Riot Lit is the closest thing (finally!) to "indie lit" I have ever seen, and the coolest band of writers to come along since the Memoirists Collective. Indie rock is considered so cool and hip that some folks (including some friends of mine) won't buy anything produced by major labels anymore. Why should literature be any different? (I know--a heap of horribly-written self-published books is why.) My point (and what I've been trying to prove for a year and a half now) is that indie lit does exist; it's just wicked-hard to find.

Well, Riot Lit is changing their little corner of the literary world, and absolutely worth checking out. Even if you are not into the types of material listed on the site, it's worth perusing for no other reason than it's one of the coolest websites I've seen.

But most of all (and I swear on my grandmother's grave this is merely coincidence) no less than three authors of books I have selected are part of the collective (Jeremy Robert Johnson, N. Frank Daniels, and the newly-inducted Daniel Scott Buck.)

But hey, this post is not merely a plug for their collective.
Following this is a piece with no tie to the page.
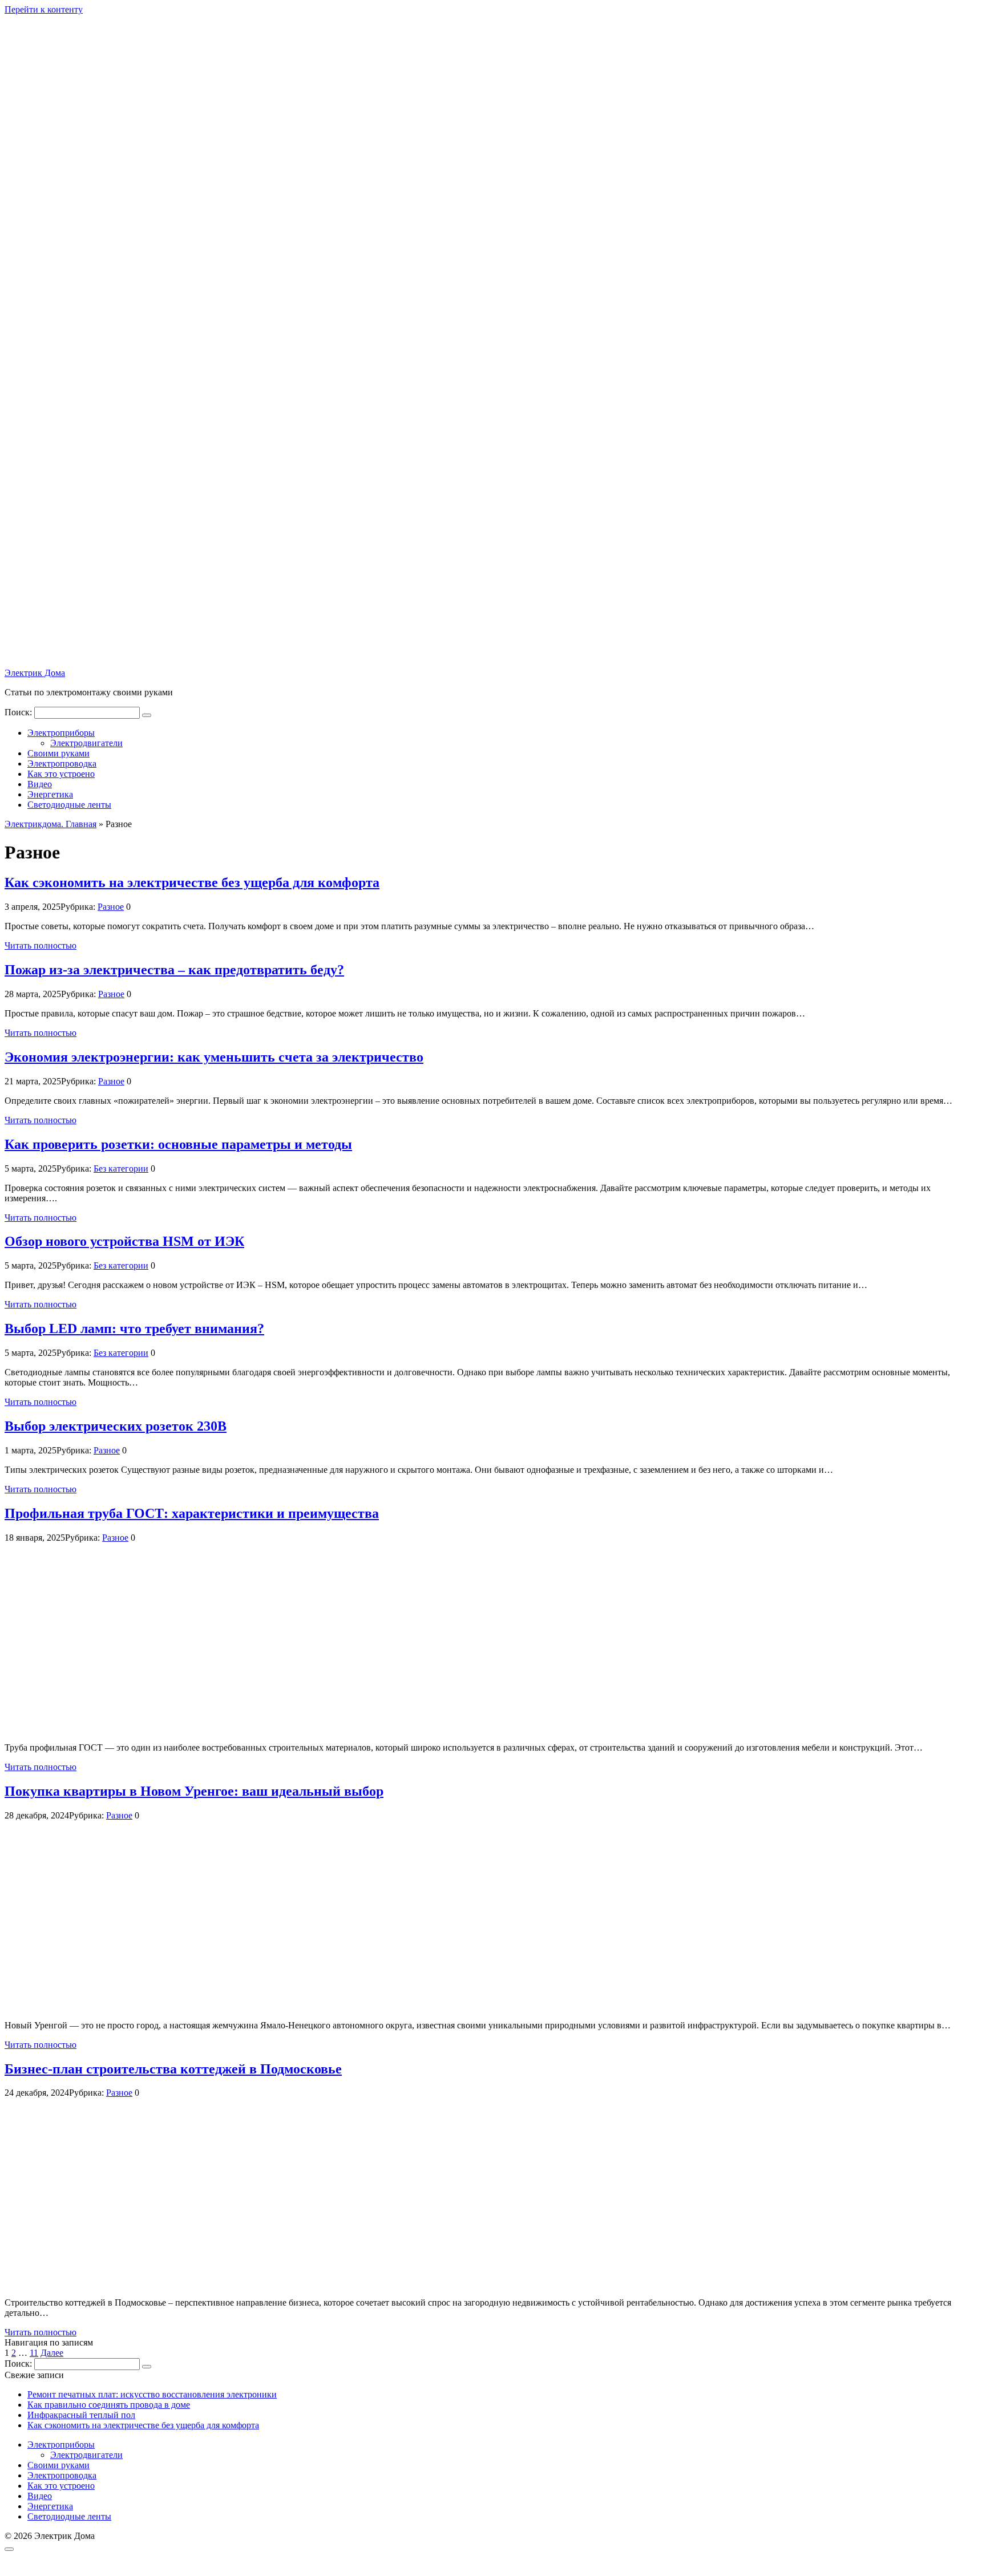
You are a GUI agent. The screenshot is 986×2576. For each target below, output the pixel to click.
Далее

I'm putting my money where my mouth is; I just ordered a copy of Brad Listi's ATTENTION. DEFICIT. DISORDER. and pre-ordered a copy of Kate Holden's IN MY SKIN.

So there.

Tuesday, September 19, 2006

Another angle on Sobol

Everyone is getting hung up on the money issue of the Sobol Award--which they should, since Sobol stands to make up to $4.2 million on this bogus venture.

But let's look at another side of this. Let's say they actually got 50,000 entries. How on earth are they going to judge all of them? I saw one poor soul on the Publishers Weekly comment board justifying the $85 because she will "get her manuscript read" by so-called professionals.

Uh, I don't think so.

If they actually look at every submission, which is highly doubtful, how much of any given manuscript can they really read? Let's say they get 50,000 entries. And let's say they get 50 judges (in reality, probably 1/10th of that). That's 1,000 manuscripts apiece. Let's say they read ten pages of every manuscript, including the winner. That's 10,000 pages, or approximately 40 full length books.

Get real. No one has that kind of spare time. This is why agents and editors have other people vetting for them. And if they actually read every page of every manuscript? Yeah - an extra 1,000 novels this year, or three a day, every day, including holidays. That's realistic.

This is the most bogus thing to have come along since James Frey's attempt at a memoir. In the words of Stephen P. Hull (publisher for the excellent Justin, Charles & Co.) from the PW discussion board: ". . . it's an agency representation scam that is a purely profit-making venture."

I hope they get 10 entries and are forced to pay out the six figures anyway.